More than half of the K. pneumoniae isolates (58.82%) that caused infections in diabetics were multidrug resistant which was again contrasting the study conducted by Bing Liu et al., showing low antimicrobial resistance in K. pneumoniae infections in diabetics [21]. Respiratory disorders like chronic obstructive pulmonary disorder (COPD) and ICU stay were found to be closely associated with Hv-Kp infections. As studies suggest, a majority of Hv-Kp infections arise from the hospital environment [7]. Inhalation of contaminated air with dust particles or contaminated surfaces act as a major source of infection in health care settings and this could be a possible explanation for hospital acquired Hv-Kp infections.

In contrary to the previous studies, the mortality rate was very high in Hv-Kp associated infections (87.5%) than C-Kp associated infections (35.7%) due to multidrug resistance. Even though majority of Hv-Kp isolates were sensitive to carbapenems, the dramatically increasing patterns of antimicrobial resistance are a wakeup call to implement efficient methods to bring a control to this worsening situation.

In our study, 65.2% of hypermucoviscous strains were multidrug resistant. This correlation was found to be statistically significant (). Hypermucoviscosity, regulated by a network consisting of genes magA (K1 serotype), rmpA, rmpA2, alone does not have much role in drug resistance, instead, either the resident MDR genes or the acquired plasmid mediated drug resistance could be the reason for its correlation [22, 23]. No significant correlation was found between possession of aerobactin gene and antibiotic resistance.
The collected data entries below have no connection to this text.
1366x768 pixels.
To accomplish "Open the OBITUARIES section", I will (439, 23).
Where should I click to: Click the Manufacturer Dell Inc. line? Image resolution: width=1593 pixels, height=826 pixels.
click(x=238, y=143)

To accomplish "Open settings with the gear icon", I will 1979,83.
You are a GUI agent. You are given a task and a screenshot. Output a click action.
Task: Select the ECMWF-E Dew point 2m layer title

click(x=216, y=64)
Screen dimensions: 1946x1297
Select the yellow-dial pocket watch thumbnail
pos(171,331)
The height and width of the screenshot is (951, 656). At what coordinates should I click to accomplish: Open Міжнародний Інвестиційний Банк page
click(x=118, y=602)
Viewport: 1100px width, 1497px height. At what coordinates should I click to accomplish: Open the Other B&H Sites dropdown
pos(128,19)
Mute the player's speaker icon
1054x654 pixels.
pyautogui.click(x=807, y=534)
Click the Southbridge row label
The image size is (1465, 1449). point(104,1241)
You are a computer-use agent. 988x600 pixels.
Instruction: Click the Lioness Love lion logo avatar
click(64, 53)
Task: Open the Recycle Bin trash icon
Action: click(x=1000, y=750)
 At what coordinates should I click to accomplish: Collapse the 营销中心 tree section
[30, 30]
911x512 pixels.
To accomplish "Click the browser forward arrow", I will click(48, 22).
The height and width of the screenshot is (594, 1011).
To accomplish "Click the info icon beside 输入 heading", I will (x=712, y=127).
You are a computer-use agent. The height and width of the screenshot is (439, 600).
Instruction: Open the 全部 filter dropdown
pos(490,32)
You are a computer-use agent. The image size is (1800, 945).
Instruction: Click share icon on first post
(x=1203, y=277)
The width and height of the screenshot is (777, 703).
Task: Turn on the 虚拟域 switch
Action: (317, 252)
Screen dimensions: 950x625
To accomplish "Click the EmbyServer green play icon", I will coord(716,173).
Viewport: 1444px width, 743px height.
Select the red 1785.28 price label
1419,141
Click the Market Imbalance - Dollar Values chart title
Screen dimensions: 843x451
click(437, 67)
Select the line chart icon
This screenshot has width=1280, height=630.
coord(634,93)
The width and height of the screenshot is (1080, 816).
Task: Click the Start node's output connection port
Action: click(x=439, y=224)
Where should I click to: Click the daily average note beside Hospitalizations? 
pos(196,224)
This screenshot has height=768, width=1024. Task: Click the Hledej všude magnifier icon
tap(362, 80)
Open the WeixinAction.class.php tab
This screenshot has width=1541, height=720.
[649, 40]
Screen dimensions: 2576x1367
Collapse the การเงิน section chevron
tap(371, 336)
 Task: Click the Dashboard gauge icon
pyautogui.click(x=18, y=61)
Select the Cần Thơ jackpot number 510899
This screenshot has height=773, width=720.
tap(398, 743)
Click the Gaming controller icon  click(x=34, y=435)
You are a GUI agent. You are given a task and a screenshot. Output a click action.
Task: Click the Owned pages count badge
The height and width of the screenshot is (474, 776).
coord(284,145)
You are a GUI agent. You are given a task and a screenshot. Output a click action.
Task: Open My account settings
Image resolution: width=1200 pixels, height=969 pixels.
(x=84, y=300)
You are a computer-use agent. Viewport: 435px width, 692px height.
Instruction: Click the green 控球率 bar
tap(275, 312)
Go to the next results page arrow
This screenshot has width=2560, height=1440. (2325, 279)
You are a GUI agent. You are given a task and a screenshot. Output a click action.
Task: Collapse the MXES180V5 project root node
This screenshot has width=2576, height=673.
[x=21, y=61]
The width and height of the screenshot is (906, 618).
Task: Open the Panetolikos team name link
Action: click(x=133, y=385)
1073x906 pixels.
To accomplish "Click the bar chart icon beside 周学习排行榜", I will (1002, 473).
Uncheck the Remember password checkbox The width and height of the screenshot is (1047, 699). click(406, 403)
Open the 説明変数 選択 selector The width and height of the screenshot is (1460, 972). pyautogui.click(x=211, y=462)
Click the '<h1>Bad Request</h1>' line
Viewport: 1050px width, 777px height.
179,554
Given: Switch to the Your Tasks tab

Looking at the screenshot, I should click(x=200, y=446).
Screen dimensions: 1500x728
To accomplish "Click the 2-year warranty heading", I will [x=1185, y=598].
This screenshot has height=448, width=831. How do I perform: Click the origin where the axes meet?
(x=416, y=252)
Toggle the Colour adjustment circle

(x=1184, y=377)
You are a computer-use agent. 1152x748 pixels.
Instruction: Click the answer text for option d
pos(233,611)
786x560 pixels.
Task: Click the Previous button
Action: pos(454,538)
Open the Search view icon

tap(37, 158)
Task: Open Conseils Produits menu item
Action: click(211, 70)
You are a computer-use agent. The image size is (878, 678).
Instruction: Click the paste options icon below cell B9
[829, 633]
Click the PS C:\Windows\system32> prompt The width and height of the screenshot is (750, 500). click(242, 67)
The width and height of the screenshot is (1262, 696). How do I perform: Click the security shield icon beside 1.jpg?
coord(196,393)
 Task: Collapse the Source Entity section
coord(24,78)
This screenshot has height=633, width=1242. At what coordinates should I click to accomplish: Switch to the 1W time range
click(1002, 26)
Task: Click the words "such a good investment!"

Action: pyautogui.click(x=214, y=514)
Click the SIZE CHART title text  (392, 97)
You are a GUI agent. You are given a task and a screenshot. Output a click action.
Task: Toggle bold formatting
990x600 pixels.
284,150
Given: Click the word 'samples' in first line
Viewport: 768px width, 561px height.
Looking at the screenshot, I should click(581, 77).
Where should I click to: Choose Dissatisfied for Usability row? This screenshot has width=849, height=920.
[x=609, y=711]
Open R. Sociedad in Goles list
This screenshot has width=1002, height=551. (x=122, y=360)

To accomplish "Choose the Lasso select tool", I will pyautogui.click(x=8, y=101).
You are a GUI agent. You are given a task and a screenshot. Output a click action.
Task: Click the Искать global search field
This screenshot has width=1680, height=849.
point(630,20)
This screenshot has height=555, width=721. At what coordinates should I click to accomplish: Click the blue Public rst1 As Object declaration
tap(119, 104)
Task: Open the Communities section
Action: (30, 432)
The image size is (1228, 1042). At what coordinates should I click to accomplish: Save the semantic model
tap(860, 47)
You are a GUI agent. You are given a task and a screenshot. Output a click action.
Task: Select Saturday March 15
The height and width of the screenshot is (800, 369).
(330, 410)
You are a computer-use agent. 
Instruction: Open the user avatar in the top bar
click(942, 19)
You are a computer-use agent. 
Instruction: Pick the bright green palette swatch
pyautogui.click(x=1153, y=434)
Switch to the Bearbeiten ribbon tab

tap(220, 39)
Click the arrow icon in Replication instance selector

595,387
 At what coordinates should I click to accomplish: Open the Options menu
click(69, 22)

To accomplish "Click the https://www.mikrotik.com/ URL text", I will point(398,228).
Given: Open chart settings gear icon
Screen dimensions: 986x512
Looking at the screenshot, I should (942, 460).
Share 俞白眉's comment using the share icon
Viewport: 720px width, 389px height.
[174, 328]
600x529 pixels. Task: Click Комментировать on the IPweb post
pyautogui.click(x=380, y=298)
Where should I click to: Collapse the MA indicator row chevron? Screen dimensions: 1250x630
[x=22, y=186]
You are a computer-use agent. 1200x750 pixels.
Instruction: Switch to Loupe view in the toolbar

Emergence of hypermucoviscous C-Kp and multidrug resistant Hv-Kp can be explained by the acquisition of plasmids coding for virulence genes in C-Kp and plasmids coding for multi-drug resistant genes in Hv-Kp via conjugation. This convergence could cause devastating outbreaks with high mortality rates which can be prevented by regularly monitoring the prevalence of Hv-Kp infections in the locality, surveillance of hospital acquired infections, use of rapid diagnostic methods for the detection of C-Kp and Hv-Kp strains, maintenance of hospital and environmental hygiene, proper sanitation and rational use of antibiotics. Many developed countries have seen a decline in antimicrobial resistance after inculcating such precautionary measures and it is the right time for all stake holders to take action in order to tackle this situation [13].

6. Conclusion

Our study has recorded the highest percentage of antibiotic resistance in Hv-Kp group compared to previous studies indicating a dramatic increase in multidrug resistant Hv-Kp strains. Our study urges the need to include rapid methods in routine diagnostic tests to identify drug resistance patterns in both the groups. Our study showed a significantly high mortality rate in Hv-Kp group, thus highlighting the importance of regular monitoring of patients, especially those with underlying conditions like diabetes and respiratory disorders and prolonged hospital stay to prevent possible spread of Hv-Kp infections. A combination of hypervirulence and multidrug resistance could result in deadly outbreaks and high mortality rates. Our study helps in identifying the Hv-Kp strains in the clinical samples and determining the antimicrobial susceptibility patterns so as to provide immediate and effective treatment.

Data Availability

All datasets generated or analysed during this study are included in the manuscript.

Ethical Approval

The study was approved by the Institutional Ethics committee, Kasturba Medical College, Mangalore.

Conflicts of Interest

The authors declare that they have no conflicts of interest.

Authors’ Contributions

All authors listed have made a substantial, direct and intellectual contribution to the work and approved it for publication.

Acknowledgments

The authors would like to express our heartfelt thanks to Manipal Academy of Higher education for providing assistance on methods. The authors are grateful to Manipal Academy of Higher education, Manipal for providing the assistance.